▶ [REQUIREMENT]
Everything in the entries below must be reproduced exactly, except the images.

START PROVIDED DATA

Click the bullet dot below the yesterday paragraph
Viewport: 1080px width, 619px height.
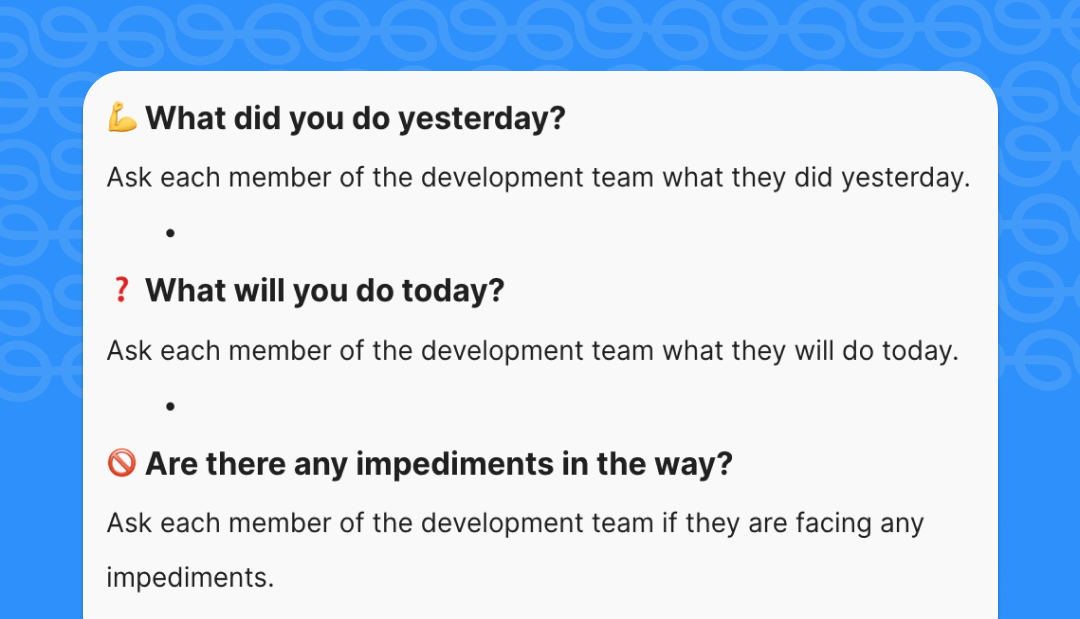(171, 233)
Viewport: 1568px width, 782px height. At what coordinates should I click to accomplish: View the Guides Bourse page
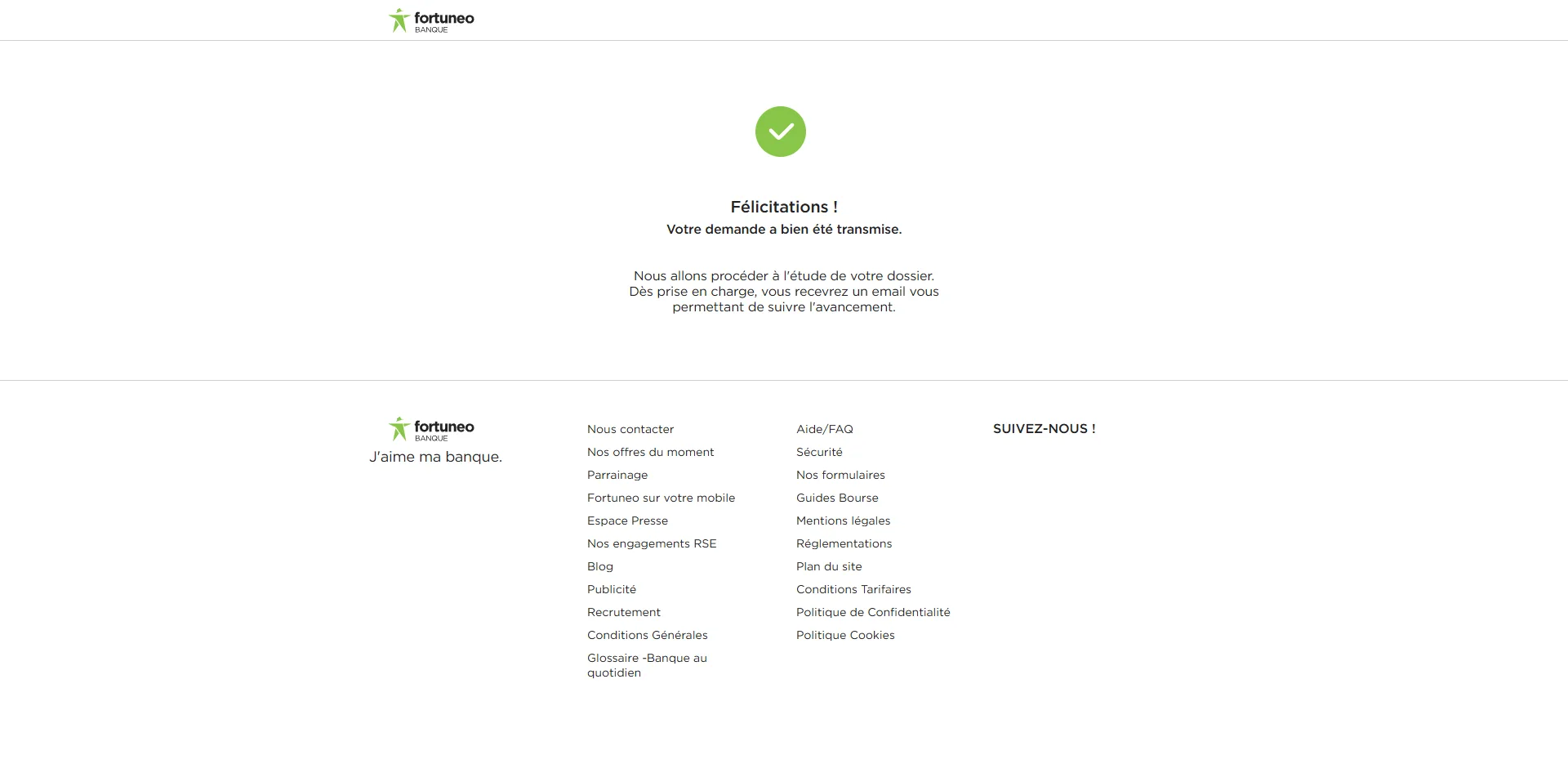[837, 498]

END PROVIDED DATA

▶ [FINISHED TASK]
Click the bullet dot below the yesterday paragraph
Viewport: 1080px width, 619px height.
(171, 233)
Viewport: 1568px width, 782px height. At what coordinates should I click to accomplish: View the Guides Bourse page
[837, 498]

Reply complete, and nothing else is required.